Loans Against Investment Accounts

Loans Against Investment Accounts

Though most Americans have at least a passing understanding of the ability to use the equity in a house to obtain a low-interest loan though a Home Equity Line of Credit (HELOC), a lesser-known option for obtaining a quick line of credit financing might offer more compelling benefits for some. The financing option is available to individuals or businesses that maintain a non-retirement investment account and may provide lower rates than comparable HELOCs with the potential for faster processing times.

The key to getting a good interest rate on a loan comes down to the certainty that the lender will get repaid. To provide certainty, the lender often requires collateral to secure payment. On a HELOC, the collateral is the house and the equity the borrower has in the house. But using a house as collateral has some drawbacks for lenders. Customarily, an appraisal is required to validate the value of the house for the lender which can cost hundreds of dollars and takes weeks to perform. Additionally, in order to evidence the existence of the collateral obligation, the lender often has to record documentation with the local county auditor’s office which likewise takes some time and costs money. Lastly, if the lender ultimately needs to seize the asset for lack of payment, the process can be time consuming and costly for the lender.

Some Americans have another asset that is ripe for use as collateral for a line of credit: a non-retirement investment account. Because of the nature of this kind of asset, it can be a much swifter application process. Unlike a HELOC, no appraisal is necessary because the assets in an investment account are valued daily by the world markets. Unlike the HELOC, the lender need not record the security interest with any local county auditor’s office. And, for good or bad, if the lender needs to seize the asset for lack of payment, the process is likewise swifter and less costly for the lender. These advantages to the lender translate in many cases to cost savings for the consumer and the potential for a faster processing time.

Like HELOCs, different companies offer line of credit lending secured by the value of a non-retirement investment account. Typically (and like most HELOCs), the interest rates are variable and may change from month to month. Repayment options are also flexible. The borrower can choose to pay only the interest on the loan or can pay down the principal as desired. When a person takes the loan, the lender is granted access to the investment account so that it can be used as collateral to secure payment on the loan. While the collateral (investment account) is secured similarly to how a HELOC is secured by a home, the process doesn’t require filings with the county auditor’s office. Typically, a lender offers to loan in the range of about 65% of the value of the investment account.
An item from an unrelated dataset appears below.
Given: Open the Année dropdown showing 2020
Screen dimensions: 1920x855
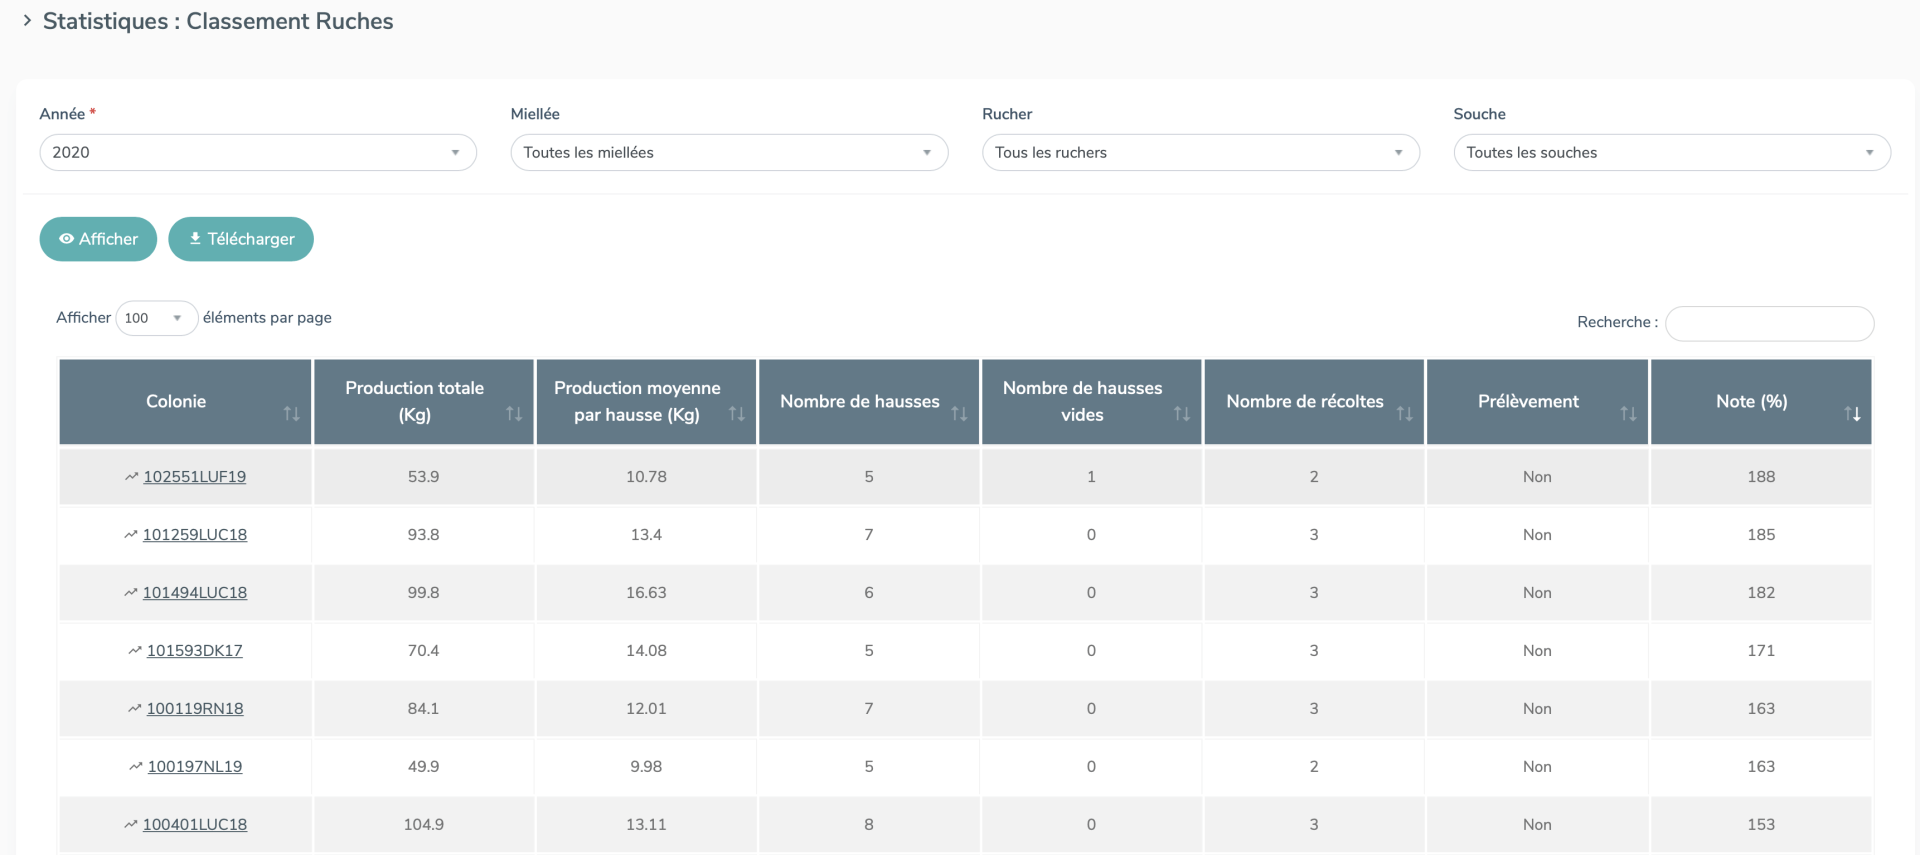Looking at the screenshot, I should [257, 153].
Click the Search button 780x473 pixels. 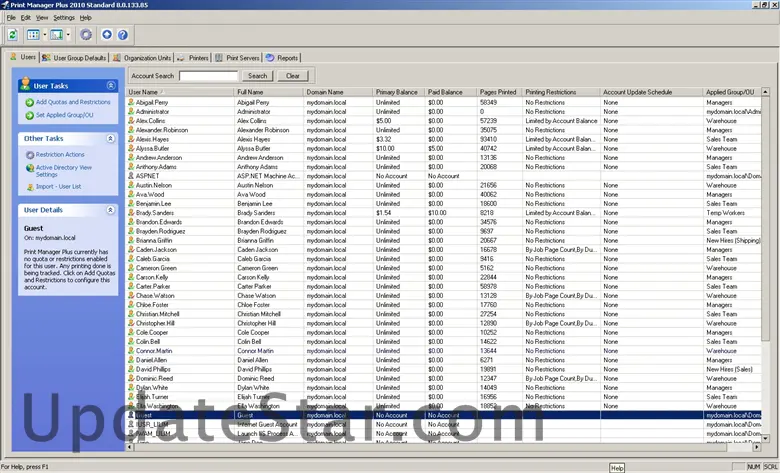coord(258,76)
For those individuals that maintain investment accounts and have the account set up for a line of credit, the access to financing is quick and easy. Typically, online access allows the borrower to request funds and have those funds deposited in a linked bank account within a day or two. For some, it might also provide a comfortable source of liquidity in a pinch. Accordingly, it could also allow an individual to feel secure keeping a lower amount of liquidity in savings accounts.

A notable downside of a line of credit based on an investment account is the inherent volatility of the asset. That is, though the investment account is easier to value because of the instantaneous pricing, it is also more volatile. The stock market and assets associated with the stock market tend to be more volatile than assets such as homes that are used to secure HELOCs. And, because most lenders are willing to lend according to the value of the account (at perhaps 65% of account as mentioned above), there exists the real possibility that in the event of a market downturn, the lender would require the borrower to add money to the investment account to preserve the value of the collateral or to pay down a portion of the loan. This cautionary note is particularly important to borrowers that borrow the maximum amount possible against the investment account.

Of course, a borrower should always be cautious about borrowing money and offering collateral to a lender. However, a line of credit based on the equity in an investment account can be a compelling alternative to a HELOC for those seeking additional access to liquidity.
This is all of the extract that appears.